Collected data entries
·····

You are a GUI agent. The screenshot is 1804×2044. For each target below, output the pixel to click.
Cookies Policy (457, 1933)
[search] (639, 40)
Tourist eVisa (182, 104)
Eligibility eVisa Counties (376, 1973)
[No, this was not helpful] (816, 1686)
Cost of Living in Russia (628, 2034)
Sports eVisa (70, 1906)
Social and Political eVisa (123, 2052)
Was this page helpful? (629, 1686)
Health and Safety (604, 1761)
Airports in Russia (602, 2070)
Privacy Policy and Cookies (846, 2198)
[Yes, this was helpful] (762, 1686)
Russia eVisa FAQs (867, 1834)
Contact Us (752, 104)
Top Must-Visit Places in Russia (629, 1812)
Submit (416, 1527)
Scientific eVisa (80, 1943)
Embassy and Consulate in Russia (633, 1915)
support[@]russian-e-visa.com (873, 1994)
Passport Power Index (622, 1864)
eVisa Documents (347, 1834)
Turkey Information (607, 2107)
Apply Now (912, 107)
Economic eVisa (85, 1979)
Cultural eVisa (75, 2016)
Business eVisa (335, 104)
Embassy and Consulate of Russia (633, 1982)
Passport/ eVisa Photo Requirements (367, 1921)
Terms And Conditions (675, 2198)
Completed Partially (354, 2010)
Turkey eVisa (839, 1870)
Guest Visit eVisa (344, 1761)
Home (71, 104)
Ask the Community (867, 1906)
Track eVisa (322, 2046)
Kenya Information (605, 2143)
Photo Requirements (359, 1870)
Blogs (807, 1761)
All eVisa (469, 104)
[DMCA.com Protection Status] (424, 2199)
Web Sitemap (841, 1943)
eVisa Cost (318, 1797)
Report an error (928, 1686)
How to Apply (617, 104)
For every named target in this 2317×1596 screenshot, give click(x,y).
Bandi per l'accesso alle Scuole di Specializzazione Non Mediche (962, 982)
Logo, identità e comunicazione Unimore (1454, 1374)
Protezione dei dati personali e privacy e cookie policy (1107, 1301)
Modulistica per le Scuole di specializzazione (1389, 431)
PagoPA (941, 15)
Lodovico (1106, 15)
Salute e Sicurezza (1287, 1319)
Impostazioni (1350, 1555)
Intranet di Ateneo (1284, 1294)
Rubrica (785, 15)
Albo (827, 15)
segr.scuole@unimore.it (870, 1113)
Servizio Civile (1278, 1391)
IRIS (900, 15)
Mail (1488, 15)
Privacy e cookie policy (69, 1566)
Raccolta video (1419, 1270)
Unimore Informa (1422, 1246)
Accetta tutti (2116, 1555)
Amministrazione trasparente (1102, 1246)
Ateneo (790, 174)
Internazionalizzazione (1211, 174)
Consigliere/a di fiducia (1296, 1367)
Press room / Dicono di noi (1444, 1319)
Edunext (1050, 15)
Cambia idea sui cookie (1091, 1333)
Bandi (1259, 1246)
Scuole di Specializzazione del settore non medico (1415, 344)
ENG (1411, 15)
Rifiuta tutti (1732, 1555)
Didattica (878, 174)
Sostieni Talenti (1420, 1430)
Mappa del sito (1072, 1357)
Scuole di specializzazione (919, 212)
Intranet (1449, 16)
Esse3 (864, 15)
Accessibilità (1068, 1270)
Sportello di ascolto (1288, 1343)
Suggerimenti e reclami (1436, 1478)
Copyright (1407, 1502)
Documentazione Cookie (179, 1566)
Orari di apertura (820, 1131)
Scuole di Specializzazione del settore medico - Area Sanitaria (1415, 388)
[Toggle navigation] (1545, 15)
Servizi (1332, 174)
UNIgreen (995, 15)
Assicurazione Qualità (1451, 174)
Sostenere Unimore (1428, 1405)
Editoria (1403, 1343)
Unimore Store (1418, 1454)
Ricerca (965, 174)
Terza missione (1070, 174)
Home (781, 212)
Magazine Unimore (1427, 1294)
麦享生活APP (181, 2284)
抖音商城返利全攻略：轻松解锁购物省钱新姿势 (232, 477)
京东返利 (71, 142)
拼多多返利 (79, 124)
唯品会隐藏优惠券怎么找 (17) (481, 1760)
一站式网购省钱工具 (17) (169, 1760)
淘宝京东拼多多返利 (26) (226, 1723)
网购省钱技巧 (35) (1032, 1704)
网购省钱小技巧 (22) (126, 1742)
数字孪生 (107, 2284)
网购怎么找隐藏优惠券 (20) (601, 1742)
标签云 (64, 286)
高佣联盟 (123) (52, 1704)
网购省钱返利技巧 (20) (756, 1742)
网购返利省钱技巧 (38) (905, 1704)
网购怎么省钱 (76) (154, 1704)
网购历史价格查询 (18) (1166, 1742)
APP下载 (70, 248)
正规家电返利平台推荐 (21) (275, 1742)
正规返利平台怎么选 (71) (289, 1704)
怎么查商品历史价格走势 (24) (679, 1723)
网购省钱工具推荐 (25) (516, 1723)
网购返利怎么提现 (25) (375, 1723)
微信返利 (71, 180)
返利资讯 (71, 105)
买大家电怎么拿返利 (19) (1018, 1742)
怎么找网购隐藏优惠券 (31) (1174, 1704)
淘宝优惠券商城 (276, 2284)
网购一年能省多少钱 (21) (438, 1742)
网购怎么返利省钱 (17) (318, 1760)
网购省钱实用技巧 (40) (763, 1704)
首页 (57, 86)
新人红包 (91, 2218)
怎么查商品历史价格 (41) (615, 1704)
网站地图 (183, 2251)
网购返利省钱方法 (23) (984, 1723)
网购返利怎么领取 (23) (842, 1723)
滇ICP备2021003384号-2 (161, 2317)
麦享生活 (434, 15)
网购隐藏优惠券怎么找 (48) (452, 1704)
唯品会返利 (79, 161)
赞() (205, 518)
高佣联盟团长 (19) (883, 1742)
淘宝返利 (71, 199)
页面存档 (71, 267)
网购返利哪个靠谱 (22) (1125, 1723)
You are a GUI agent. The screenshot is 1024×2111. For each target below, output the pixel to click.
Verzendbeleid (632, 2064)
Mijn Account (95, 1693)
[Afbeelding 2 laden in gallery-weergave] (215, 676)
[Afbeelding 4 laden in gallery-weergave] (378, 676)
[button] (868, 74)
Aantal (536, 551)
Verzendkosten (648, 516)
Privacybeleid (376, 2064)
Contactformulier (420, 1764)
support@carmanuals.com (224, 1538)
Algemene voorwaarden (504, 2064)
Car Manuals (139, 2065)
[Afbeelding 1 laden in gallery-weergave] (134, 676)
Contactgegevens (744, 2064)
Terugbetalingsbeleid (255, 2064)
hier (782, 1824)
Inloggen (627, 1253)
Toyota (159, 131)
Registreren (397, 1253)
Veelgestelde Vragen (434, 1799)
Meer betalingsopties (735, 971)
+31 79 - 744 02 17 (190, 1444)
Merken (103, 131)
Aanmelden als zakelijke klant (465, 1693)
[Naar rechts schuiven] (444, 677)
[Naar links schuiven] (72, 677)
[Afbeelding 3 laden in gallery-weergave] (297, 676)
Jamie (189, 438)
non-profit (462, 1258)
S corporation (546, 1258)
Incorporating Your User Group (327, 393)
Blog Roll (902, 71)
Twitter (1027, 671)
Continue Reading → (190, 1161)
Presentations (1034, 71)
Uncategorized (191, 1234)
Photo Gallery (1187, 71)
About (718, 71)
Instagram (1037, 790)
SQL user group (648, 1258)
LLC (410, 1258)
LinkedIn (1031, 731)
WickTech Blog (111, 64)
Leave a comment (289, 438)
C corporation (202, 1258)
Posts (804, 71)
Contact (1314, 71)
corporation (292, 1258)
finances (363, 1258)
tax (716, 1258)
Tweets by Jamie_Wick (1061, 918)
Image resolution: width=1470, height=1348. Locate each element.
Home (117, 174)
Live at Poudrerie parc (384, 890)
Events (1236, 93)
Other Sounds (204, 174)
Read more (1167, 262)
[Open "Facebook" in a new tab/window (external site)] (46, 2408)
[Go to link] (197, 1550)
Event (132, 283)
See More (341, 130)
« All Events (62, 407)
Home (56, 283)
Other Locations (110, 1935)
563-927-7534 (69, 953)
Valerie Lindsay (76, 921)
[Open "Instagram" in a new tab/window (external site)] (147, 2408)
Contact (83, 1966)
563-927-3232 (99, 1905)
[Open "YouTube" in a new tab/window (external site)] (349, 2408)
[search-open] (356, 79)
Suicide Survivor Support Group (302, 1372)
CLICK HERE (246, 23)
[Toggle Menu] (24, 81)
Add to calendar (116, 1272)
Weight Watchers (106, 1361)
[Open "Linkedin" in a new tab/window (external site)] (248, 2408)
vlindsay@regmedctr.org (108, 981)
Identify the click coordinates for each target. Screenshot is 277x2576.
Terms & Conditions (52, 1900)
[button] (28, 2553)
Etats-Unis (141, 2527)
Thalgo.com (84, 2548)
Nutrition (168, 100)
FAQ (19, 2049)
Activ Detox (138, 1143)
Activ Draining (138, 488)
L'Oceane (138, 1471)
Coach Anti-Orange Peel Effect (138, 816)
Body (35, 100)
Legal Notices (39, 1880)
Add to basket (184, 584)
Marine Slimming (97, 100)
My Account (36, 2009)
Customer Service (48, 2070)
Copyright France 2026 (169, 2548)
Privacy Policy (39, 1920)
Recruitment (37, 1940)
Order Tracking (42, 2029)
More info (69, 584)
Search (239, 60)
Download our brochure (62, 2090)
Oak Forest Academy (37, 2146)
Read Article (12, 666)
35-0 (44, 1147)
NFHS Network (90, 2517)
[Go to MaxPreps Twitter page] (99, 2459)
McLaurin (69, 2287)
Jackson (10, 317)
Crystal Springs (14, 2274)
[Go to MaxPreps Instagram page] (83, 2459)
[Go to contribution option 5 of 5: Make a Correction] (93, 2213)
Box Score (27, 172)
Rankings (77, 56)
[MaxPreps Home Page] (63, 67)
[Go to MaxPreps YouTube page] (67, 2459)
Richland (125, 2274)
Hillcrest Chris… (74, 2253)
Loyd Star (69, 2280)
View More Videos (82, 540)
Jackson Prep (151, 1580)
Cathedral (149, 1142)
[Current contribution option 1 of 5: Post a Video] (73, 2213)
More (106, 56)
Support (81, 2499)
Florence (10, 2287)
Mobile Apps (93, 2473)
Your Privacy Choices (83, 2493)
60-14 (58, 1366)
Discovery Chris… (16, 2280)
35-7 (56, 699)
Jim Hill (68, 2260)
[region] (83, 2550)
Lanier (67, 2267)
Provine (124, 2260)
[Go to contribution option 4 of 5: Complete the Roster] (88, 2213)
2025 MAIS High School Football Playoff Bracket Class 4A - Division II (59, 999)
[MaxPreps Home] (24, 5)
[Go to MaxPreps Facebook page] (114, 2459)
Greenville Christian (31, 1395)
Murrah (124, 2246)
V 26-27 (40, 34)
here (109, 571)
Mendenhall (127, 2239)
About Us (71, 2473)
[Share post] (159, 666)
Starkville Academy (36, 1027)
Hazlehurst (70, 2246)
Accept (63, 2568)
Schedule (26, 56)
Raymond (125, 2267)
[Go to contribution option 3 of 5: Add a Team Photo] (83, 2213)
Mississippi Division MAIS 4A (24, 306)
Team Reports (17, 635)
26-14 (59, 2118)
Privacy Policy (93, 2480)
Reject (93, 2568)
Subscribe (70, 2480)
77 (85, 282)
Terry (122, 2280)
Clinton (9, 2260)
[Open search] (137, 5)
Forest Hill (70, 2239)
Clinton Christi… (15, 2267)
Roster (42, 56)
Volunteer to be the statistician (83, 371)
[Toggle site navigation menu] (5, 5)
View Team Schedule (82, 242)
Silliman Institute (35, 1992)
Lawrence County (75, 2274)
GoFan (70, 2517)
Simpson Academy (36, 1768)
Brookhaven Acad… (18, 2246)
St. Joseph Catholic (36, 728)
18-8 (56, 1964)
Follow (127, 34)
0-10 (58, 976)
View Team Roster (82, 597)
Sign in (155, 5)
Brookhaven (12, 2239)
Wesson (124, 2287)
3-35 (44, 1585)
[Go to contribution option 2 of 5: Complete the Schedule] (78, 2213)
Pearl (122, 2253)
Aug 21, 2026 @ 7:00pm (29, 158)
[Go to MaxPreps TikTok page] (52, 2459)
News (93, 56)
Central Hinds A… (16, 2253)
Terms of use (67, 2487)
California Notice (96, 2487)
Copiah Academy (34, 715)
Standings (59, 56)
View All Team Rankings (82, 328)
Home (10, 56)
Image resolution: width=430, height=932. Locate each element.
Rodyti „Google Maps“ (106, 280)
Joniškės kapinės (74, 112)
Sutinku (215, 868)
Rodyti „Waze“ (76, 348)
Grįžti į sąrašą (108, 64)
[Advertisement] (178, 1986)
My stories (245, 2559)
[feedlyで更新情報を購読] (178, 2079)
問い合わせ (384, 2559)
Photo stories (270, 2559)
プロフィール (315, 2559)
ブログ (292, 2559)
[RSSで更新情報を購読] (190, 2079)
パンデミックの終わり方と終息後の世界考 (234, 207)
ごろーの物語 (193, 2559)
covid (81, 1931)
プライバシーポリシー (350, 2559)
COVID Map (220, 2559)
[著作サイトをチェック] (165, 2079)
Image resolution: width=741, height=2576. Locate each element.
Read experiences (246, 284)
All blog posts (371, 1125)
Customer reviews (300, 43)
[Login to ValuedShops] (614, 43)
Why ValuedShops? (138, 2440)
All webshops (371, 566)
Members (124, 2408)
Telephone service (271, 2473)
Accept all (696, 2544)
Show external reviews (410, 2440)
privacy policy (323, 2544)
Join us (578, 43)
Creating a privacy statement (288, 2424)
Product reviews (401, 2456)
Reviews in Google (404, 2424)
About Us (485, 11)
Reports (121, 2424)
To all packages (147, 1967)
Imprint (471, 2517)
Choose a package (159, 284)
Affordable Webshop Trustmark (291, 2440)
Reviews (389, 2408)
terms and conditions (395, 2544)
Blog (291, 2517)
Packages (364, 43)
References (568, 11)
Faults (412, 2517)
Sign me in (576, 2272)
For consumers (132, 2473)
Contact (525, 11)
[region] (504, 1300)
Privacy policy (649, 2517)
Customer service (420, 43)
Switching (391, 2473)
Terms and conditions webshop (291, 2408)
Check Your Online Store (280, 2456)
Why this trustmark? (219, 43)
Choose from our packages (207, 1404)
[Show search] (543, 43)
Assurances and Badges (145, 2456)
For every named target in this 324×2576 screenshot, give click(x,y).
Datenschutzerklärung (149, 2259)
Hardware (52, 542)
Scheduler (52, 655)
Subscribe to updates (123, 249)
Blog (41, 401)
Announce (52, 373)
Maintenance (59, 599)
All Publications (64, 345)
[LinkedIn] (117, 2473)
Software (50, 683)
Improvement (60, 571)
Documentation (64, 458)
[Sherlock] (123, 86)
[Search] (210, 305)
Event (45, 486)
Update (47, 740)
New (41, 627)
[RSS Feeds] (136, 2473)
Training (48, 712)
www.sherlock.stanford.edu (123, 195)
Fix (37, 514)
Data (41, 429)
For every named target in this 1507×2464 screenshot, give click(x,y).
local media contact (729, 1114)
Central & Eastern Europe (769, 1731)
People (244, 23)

·····

Copy out only the lines of the records above from the one with "Schedule (26, 56)" through the one with "Volunteer to be the statistician (83, 371)", exactly as they stand, both included.

Schedule (26, 56)
Raymond (125, 2267)
[Go to contribution option 3 of 5: Add a Team Photo] (83, 2213)
Mississippi Division MAIS 4A (24, 306)
Team Reports (17, 635)
26-14 (59, 2118)
Privacy Policy (93, 2480)
Reject (93, 2568)
Subscribe (70, 2480)
77 (85, 282)
Terry (122, 2280)
Clinton (9, 2260)
[Open search] (137, 5)
Forest Hill (70, 2239)
Clinton Christi… (15, 2267)
Roster (42, 56)
Volunteer to be the statistician (83, 371)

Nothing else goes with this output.